Run tKOI Analysis
run_tkoi.Rd
This function performs a tKOI (Transcriptomic Knowledge-graph-driven Omics Integration) analysis on a gene expression dataset. The analysis integrates transcriptomic measurements with a biological knowledge graph to identify and interpret biologically enriched subnetworks. The pipeline includes the following steps:
Usage
run_tkoi(
expression_data,
subnetwork = tkoi::tkoi_net,
pvalue_threshold = 0.05,
logfc_threshold = 0.25,
indirect_link_threshold = 3,
topology_similarity = 0.9,
n_permutation = 100,
damping_factor = 0.85,
maximum_iteration = 500
)
Arguments
- expression_data
A data frame containing the gene expression data with columns for gene identifiers, log fold changes, and p-values.
- subnetwork
An igraph object representing the subnetwork to be analyzed. Default is
tkoi::tkoi_net
.- pvalue_threshold
A numeric value specifying the threshold for filtering genes based on p-values. Default is 0.05.
- logfc_threshold
A numeric value specifying the threshold for filtering genes based on log fold changes. Default is 0.25.
- indirect_link_threshold
A numeric value specifying the threshold for the least amount of genes to be 2-hop-connected to the propagated node. Default is 3.
- topology_similarity
A numeric value (between 0 and 1) defining the degree of similarity in topology for selecting substitute genes during permutation. Default is 0.9.
- n_permutation
An integer specifying the number of permutations for the network enrichment test. Default is 100.
- damping_factor
A numeric value for the damping factor used in the personalized PageRank calculation. Default is 0.85.
- maximum_iteration
An integer specifying the maximum number of iterations for the PageRank algorithm. Default is 500.
Value
An S4 object of class tKOIList
, containing the following slots:
expression_data
: The input gene expression data.pagerank_data
: A data frame of personalized PageRank scores for nodes in the subnetwork.network_summary_statistics
: A list of data frames, one for each node type, containing network enrichment statistics and functional annotations.
Details
Gene filtering: Significant genes are selected based on user-defined thresholds for p-value and log fold change.

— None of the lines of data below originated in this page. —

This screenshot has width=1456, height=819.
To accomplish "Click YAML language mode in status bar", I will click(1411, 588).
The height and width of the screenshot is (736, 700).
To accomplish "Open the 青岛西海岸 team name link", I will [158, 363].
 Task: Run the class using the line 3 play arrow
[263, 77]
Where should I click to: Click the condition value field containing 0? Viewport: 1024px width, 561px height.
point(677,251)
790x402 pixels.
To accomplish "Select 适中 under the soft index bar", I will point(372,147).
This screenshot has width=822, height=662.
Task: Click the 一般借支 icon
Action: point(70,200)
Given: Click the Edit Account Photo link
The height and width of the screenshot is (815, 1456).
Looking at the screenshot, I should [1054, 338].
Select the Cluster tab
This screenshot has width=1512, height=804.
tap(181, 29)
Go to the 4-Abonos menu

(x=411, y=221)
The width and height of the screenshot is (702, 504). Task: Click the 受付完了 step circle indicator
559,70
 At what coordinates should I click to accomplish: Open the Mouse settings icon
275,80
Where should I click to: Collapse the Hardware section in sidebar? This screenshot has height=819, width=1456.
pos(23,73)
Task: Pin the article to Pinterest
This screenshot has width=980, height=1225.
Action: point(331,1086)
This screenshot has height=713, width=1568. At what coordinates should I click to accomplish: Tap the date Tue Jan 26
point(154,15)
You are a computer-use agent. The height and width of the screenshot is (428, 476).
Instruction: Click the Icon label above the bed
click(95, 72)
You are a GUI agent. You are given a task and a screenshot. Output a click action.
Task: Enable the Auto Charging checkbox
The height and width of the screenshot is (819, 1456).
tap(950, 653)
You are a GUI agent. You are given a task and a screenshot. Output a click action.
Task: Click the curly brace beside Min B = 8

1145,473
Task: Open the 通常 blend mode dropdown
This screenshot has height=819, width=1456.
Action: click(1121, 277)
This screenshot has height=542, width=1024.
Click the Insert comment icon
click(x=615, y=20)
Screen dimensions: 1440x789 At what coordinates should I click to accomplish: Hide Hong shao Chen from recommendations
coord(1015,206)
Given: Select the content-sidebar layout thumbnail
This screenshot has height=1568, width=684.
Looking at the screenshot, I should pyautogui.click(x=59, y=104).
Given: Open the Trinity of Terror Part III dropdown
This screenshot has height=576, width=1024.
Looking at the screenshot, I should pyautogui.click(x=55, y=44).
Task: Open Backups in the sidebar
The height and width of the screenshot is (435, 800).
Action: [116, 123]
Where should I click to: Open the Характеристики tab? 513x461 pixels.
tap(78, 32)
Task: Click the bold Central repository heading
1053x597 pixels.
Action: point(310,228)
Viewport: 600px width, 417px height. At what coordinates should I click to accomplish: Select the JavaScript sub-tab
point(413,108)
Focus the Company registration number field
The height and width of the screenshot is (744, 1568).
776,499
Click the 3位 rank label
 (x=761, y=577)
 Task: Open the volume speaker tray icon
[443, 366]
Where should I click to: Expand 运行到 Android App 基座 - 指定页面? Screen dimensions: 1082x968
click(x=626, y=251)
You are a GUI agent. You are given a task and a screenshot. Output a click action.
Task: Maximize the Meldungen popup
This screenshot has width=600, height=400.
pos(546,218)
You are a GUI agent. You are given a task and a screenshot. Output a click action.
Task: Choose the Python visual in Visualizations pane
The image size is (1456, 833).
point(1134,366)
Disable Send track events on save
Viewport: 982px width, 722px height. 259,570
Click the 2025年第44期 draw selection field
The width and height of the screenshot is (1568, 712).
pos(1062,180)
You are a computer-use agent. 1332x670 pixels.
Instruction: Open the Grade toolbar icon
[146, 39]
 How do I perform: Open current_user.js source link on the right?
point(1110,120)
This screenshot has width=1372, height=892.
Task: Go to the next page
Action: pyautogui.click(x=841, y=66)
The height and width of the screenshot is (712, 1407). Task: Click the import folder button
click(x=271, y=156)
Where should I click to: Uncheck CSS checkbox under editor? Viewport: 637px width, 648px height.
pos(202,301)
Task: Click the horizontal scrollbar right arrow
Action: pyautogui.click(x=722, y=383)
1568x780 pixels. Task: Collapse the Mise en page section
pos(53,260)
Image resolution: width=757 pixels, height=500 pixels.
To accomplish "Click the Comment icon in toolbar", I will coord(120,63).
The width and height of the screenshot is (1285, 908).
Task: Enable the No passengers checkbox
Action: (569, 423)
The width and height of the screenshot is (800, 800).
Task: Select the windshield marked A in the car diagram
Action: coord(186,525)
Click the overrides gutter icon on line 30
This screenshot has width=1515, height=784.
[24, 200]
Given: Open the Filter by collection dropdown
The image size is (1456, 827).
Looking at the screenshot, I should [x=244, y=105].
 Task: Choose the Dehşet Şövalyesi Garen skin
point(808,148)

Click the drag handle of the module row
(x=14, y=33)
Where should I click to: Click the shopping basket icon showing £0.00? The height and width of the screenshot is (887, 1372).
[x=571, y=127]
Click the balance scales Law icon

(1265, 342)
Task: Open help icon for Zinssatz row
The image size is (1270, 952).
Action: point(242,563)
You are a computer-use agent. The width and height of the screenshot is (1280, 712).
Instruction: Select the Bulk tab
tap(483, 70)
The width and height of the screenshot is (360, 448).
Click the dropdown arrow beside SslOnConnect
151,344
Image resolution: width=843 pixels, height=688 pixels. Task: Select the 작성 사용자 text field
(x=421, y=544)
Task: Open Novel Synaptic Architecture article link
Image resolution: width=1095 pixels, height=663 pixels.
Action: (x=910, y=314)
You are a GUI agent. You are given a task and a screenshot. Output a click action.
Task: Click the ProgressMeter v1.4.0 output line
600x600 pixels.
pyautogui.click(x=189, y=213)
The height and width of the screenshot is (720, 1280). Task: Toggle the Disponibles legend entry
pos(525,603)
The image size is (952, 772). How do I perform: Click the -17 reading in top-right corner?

Network mapping: These genes are mapped onto a predefined biological subnetwork using unique gene identifiers.
Personalized PageRank: A PageRank-based propagation is performed using log fold change-weighted probabilities, quantifying the influence of each node in the network.
Permutation testing: To assess statistical significance, the same propagation is repeated multiple times using randomly substituted genes with similar topological properties.
Network enrichment scoring: Each node's empirical enrichment score (beta) and p-value are computed by comparing observed PageRank to the permutation null distribution.
Node annotation: Nodes are annotated with domain-specific metadata (e.g., GO terms, diseases, cell types, compounds), drawn from curated knowledge resources linked to the graph.
Prioritization: Annotated results are organized by node type, with adjusted FDR values and connectivity statistics (e.g., direct/indirect neighbors) used to prioritize biologically relevant findings.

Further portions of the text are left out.